La historia de La Nohelia es la historia de un regreso. John, fundador de la marca,
nació en el campo, se fue a la ciudad como toda su generación —
porque en el campo no había oportunidades de estudio — y en algún momento
se sintió desarraigado y volvió a la finca.
Lo que encontró fue una finca cafetera de tradición. Su papá tenía prácticas
por encima del promedio para la época — no quemó la tierra y mantuvo los
cafetos acompañados por frutales — pero la finca operaba con los métodos
cafeteros tradicionales de la región. No era una finca orgánica ni una historia
idílica. Era una finca cafetera real, con tierra cuidada por una familia que
llevaba generaciones en el oficio.
Lo que sí había era ese cuidado generacional, un papá con conciencia adelantada
para su tiempo, y un perfil de taza excepcional escondido bajo la forma
tradicional de transformar. A partir de ahí — con formación técnica nueva,
otra conciencia y mucho trabajo — empezó el cambio que la finca está recorriendo hoy.

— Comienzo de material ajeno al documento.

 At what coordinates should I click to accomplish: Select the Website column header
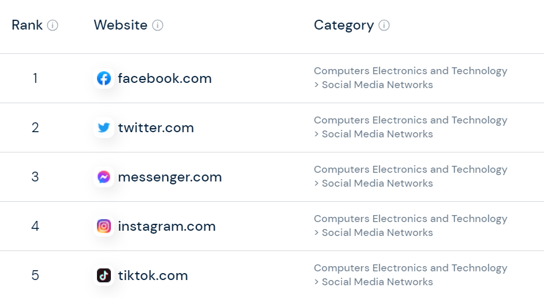pos(120,26)
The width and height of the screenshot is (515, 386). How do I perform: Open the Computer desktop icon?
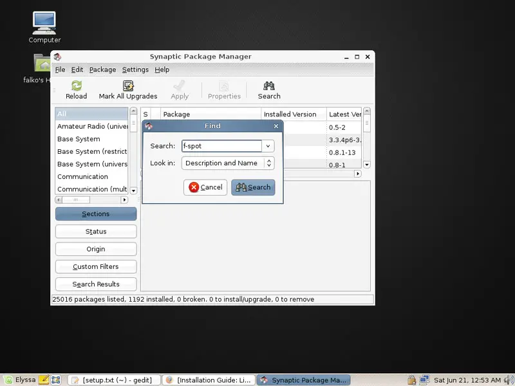coord(44,23)
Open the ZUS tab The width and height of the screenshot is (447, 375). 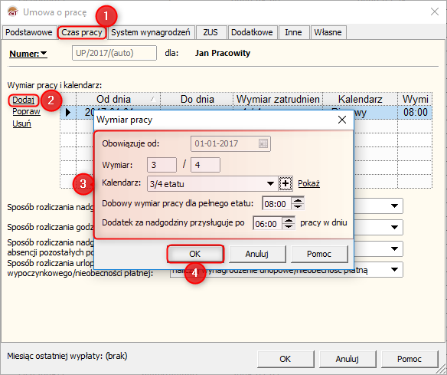(210, 32)
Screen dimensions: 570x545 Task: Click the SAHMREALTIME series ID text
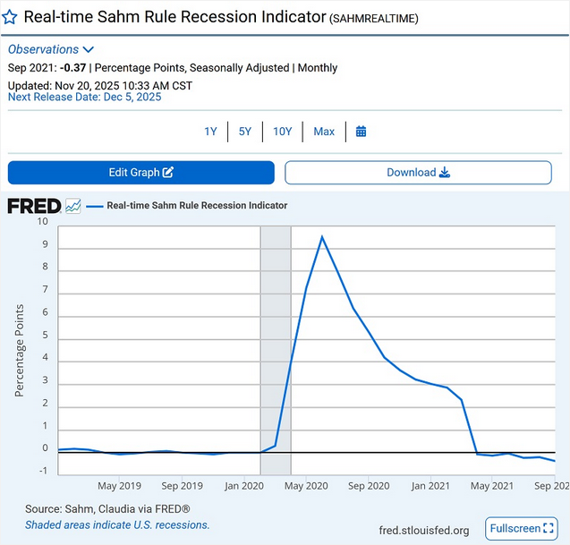click(x=374, y=19)
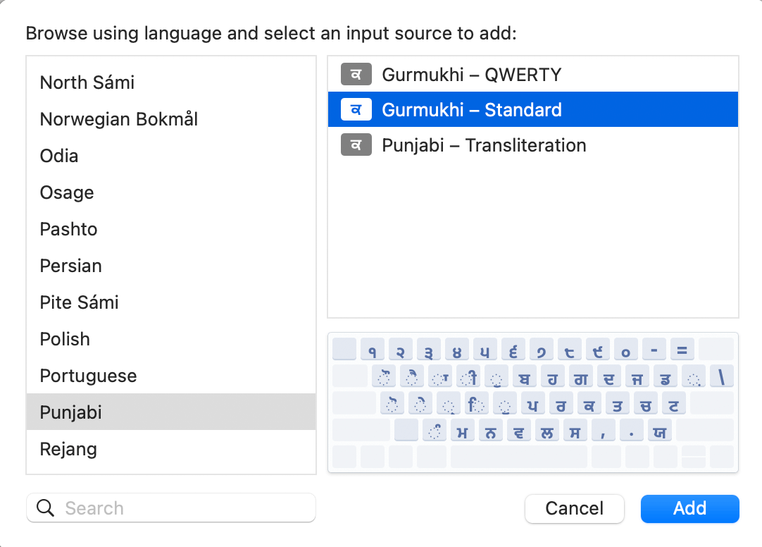Click the comma key in keyboard preview
The image size is (762, 547).
tap(604, 431)
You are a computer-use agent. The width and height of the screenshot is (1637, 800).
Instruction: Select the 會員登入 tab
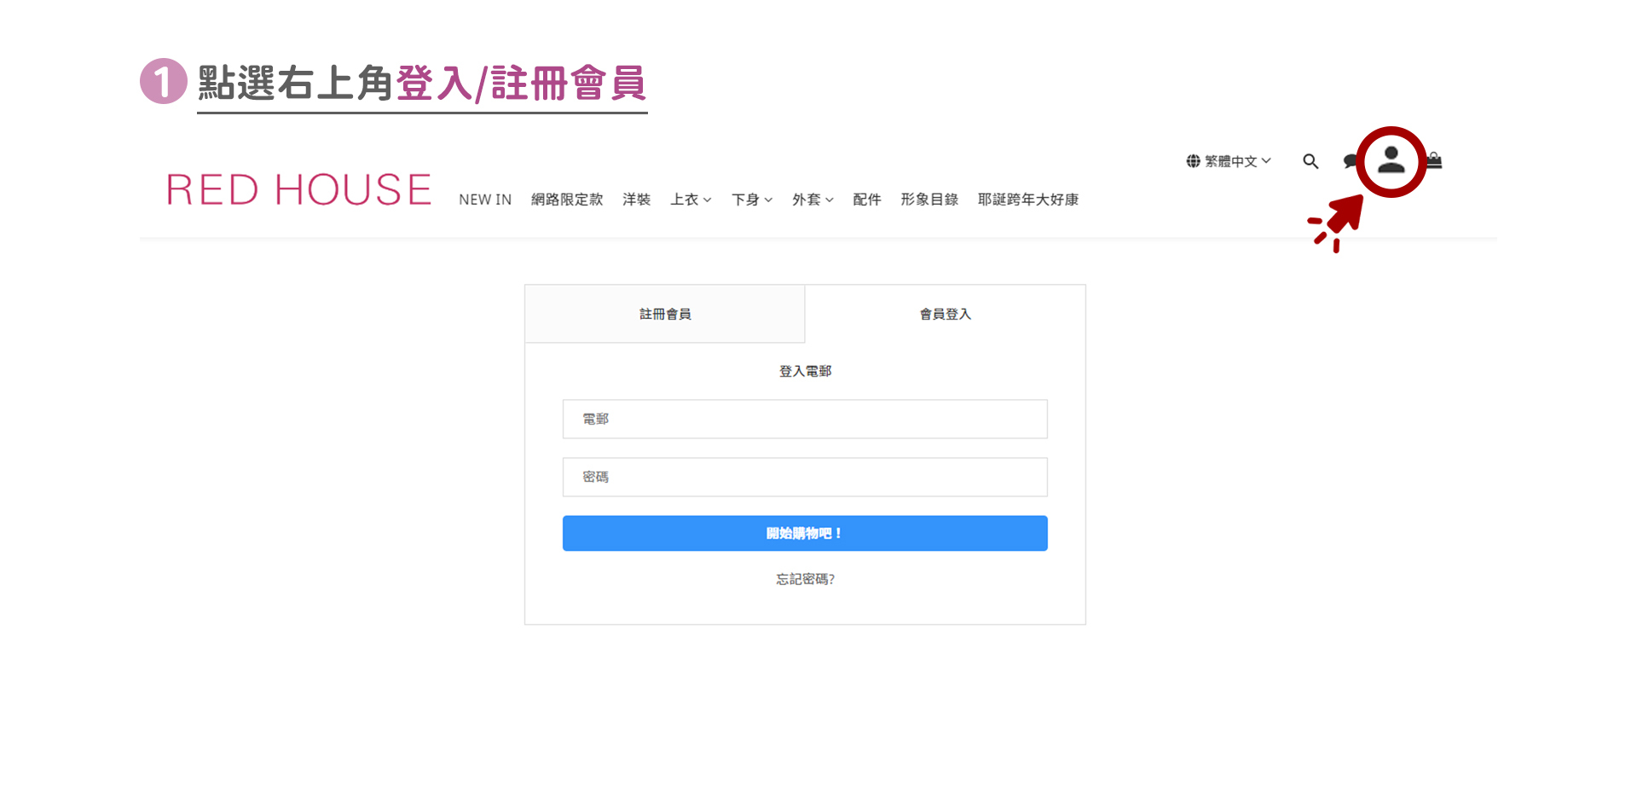(945, 314)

John estudió tostión, barismo y producción de cafés especiales. La familia decidió
controlar toda la cadena: cultivar, fermentar, tostar y entregar. No hay acopiador,
no hay exportador intermediario, no hay tostador tercerizado.
Aquí no hay actores, nosotros vivimos de esto.
Y estamos en un camino — no en un destino. La finca está pasando del modelo
cafetero tradicional hacia uno agroecológico donde los cafetales conviven con
frutales, árboles nativos, abejas, pájaros, microorganismos. Algunos lotes ya
están avanzados en agroforestería. Otros están en transición. No prometemos lo
que no podemos respaldar — te contamos exactamente dónde estamos en cada cosecha.
La honestidad sobre el proceso es parte del producto.